I do need to brush up on my electrical theory tho :/
18 yrs and still learning. This is the first time I have come across high leg too.
The machine (presumably a motor) does not "know" if the voltage is L-L or L-N, all it knows is the difference in POTENTIAL between the two connections, and 240 is 240 is 240.
 
thank you guys for the help. I will go by tomorrow and double check the voltage but what I remembered was L1-N=120 L2-N=208 L3-N=120 L1+L3=240
That's a high-leg delta, all right. There will also be 240v between any two lines, of course.

So if Turkey tested the equipment at 230 v Line to Neutral, why would 240v Line to Line work? It wouldn't need a neutral, is it because the dryer works like a/c's and resistive heating elements?
With two line conductors, and no neutral needed, it will work. Voltage to ground normally doesn't matter.

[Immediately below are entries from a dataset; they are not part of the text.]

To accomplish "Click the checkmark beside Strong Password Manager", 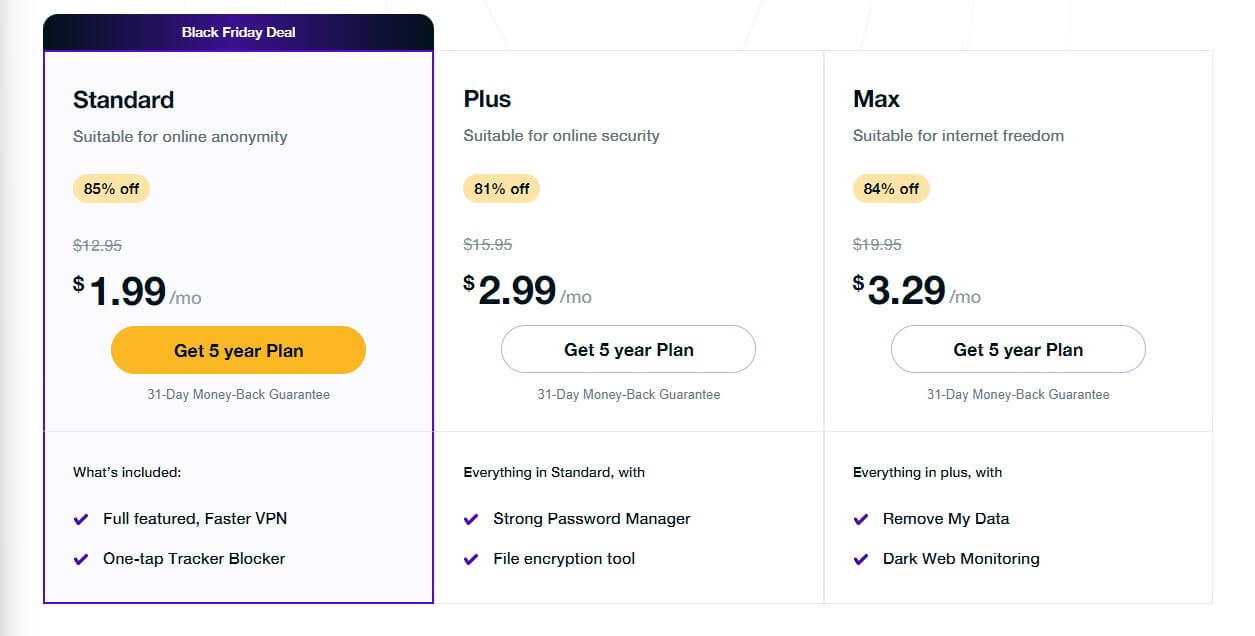I will point(471,518).
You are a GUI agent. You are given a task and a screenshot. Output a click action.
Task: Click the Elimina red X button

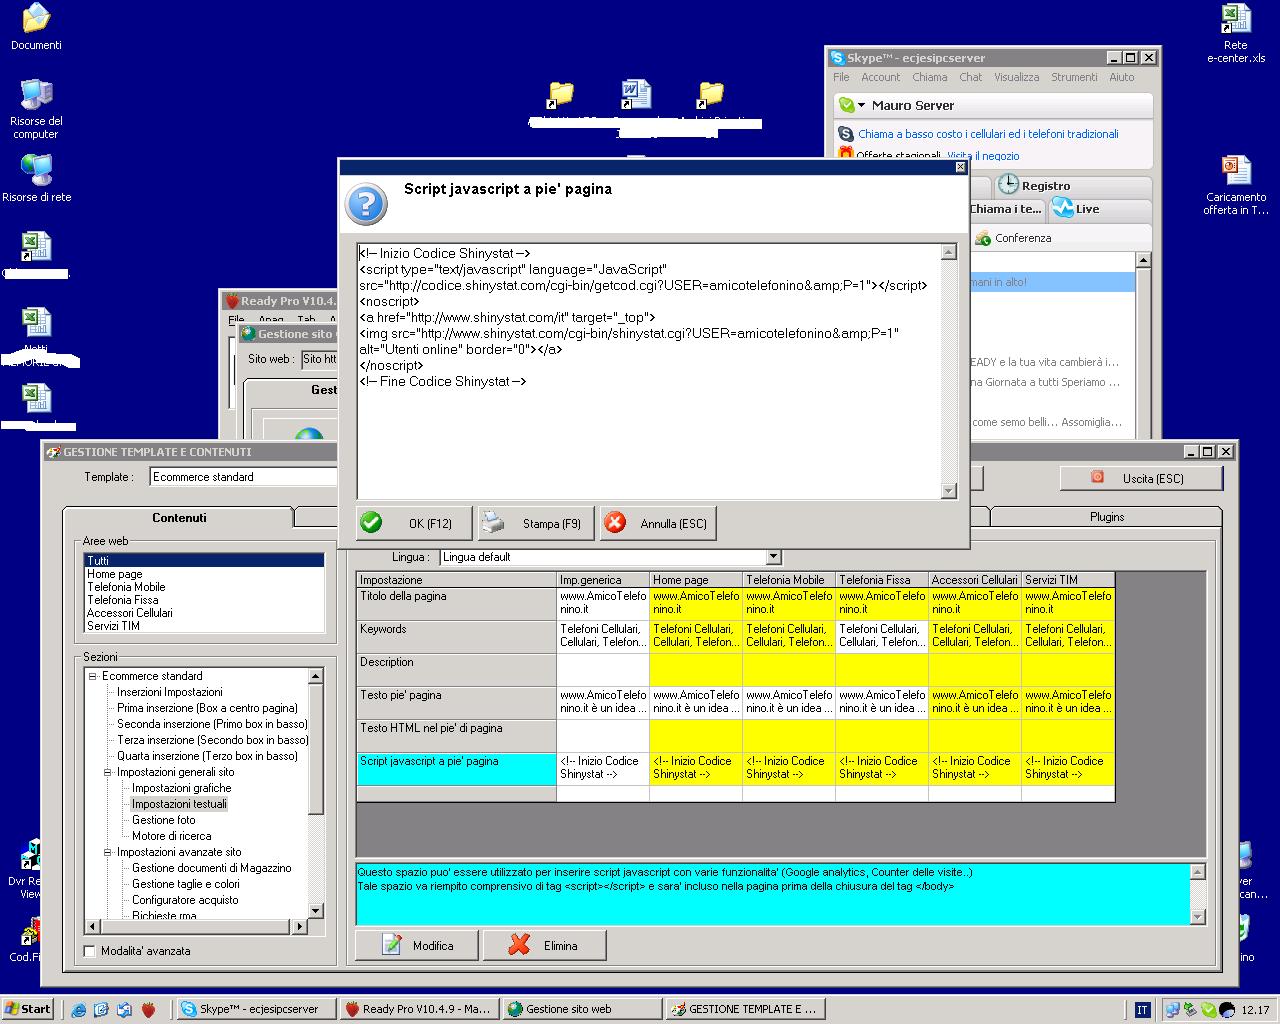tap(545, 945)
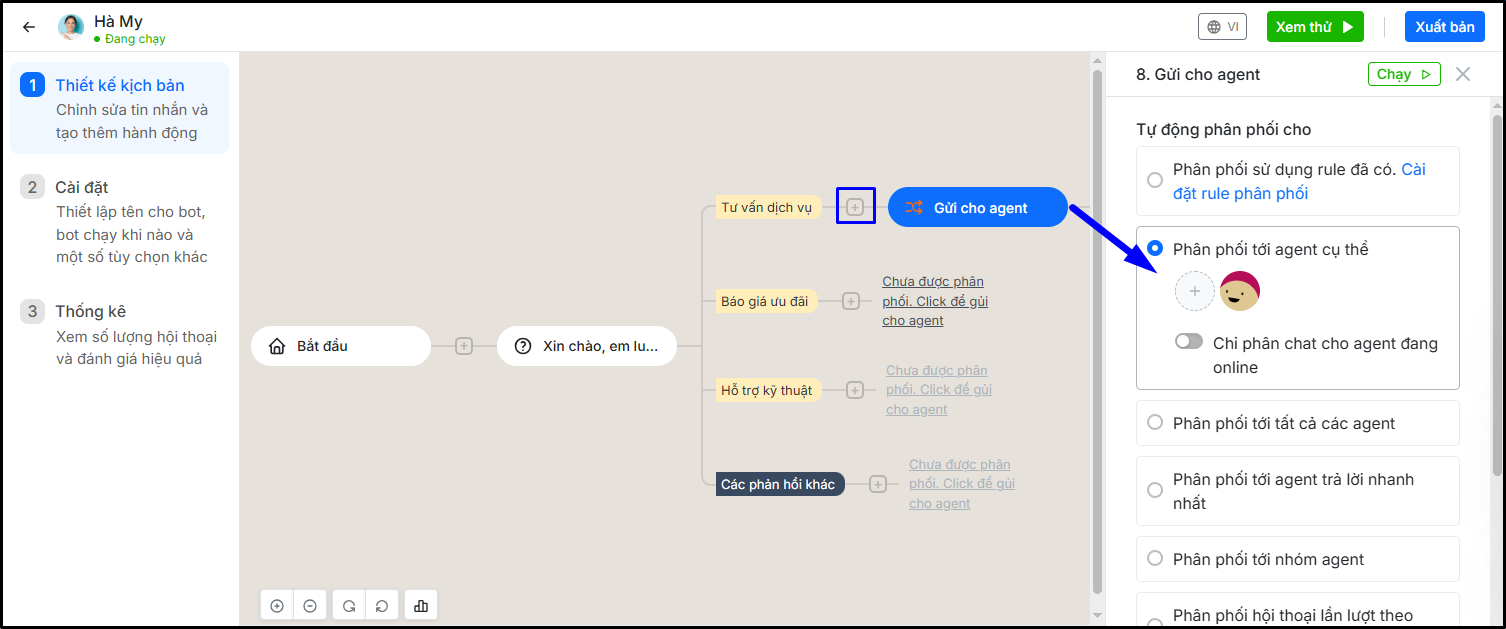Click the assigned agent avatar
Image resolution: width=1506 pixels, height=629 pixels.
1240,292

18 yrs and still learning. This is the first time I have come across high leg too.
Simply put, L1-N-L3 is exactly the same as a 1ph service, like your house has, and adding L2 basically superimposes a 3ph delta on top of that.

Any 240v 1ph load with a neutral requirement should be supplied by L1 and L3 (and the neutral, of course). Any other 240v 1ph can be supplied by any two lines.

The high-leg 3ph supply originated as a modification to existing 1ph services to supply added 3ph equipment like air conditioning and refrigeration.
 
The nameplate, according to the OP, is 230/1/60.
Couldn't you get close enough with the 120/0/120 used over there?
US marketed motors are ordinarily marked 230 volts on nameplate for a motor intended to be used on a 240 volt nominal supply as well as 460 volts for a motor intended to be used on 480 volt nominal, 115 volts on nominal 120 volts. One intended to be used on 208 volt nominal may often be marked 200 volts. Then there are some marked 208-230, which are intended for 208 or 240 volts nominal.